Could you write out the records below exactly as they appear, leaving out any pictures?

[Data for this task]

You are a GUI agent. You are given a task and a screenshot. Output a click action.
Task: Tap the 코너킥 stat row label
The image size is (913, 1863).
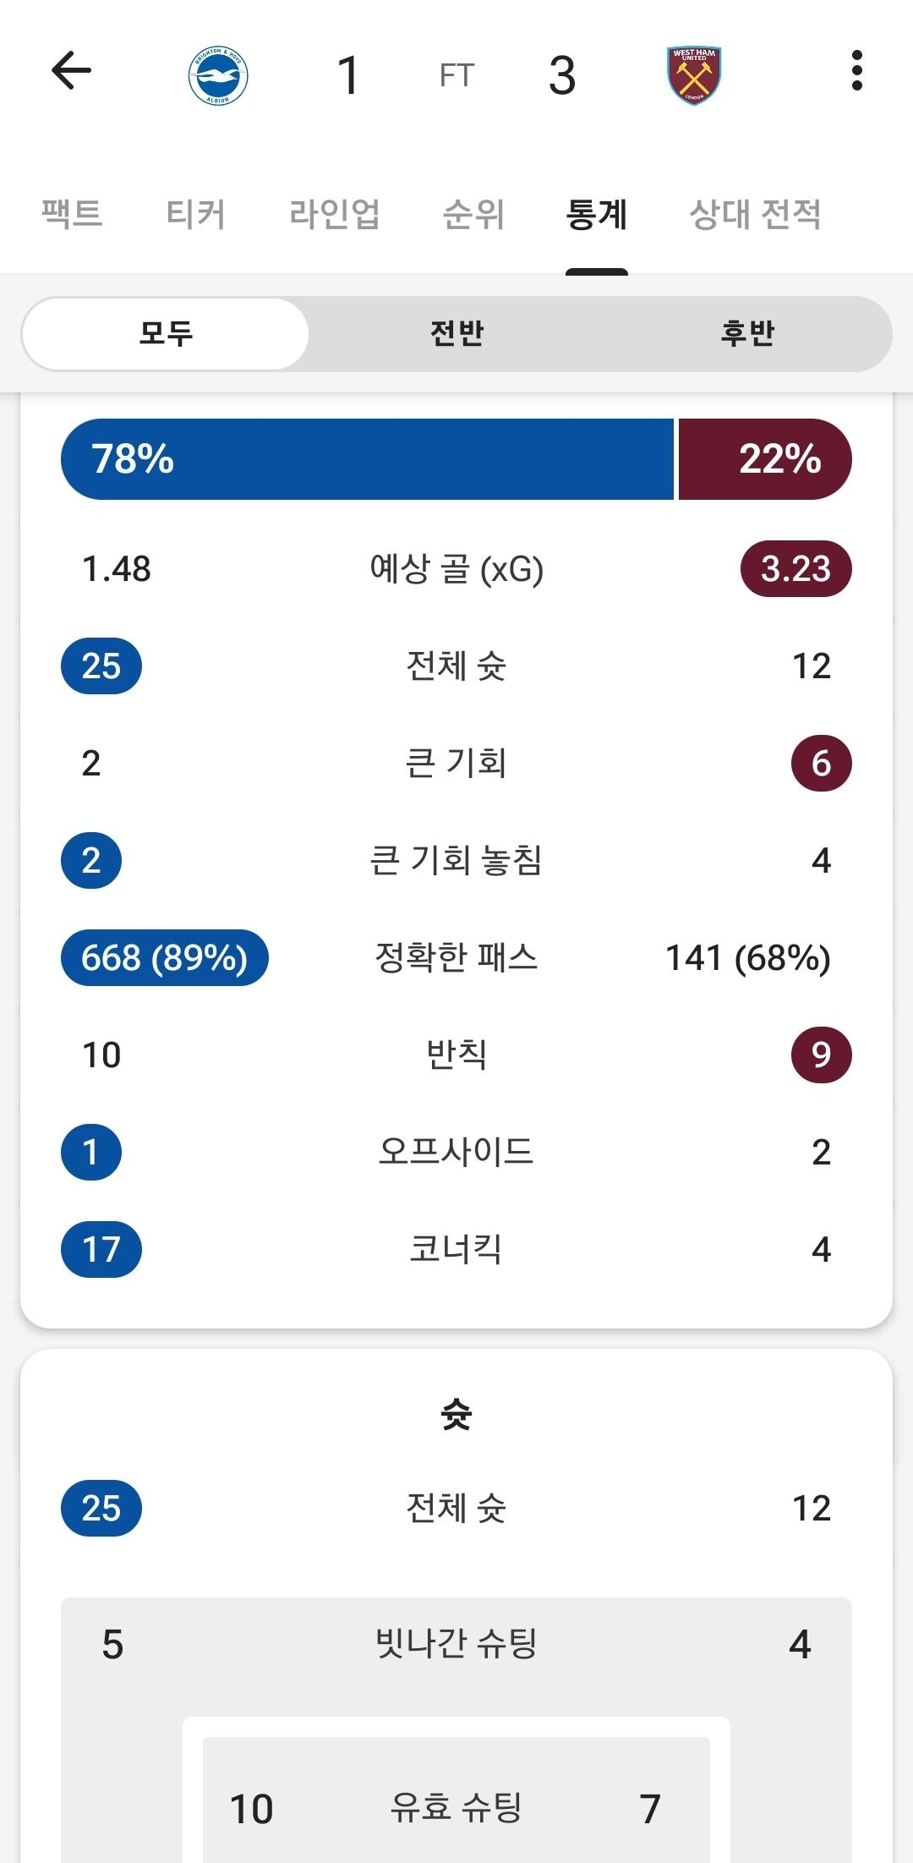(457, 1249)
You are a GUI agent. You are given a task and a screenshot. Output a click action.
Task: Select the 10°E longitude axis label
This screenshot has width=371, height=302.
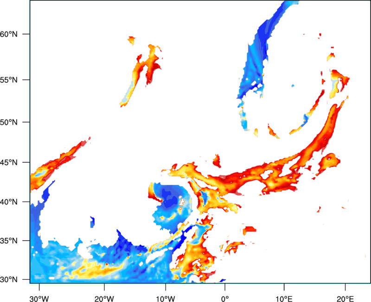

[/Data for this task]

- **Answer section**:
You are a GUI agent. You are given a task and a screenshot. Output a click action.
Task: Tap the 코너킥 stat row label
The image size is (913, 1863).
(457, 1249)
You are a GUI agent. You are given a task and a screenshot. Output a click action.
Task: Select the 10°E longitude axis label
This screenshot has width=371, height=302.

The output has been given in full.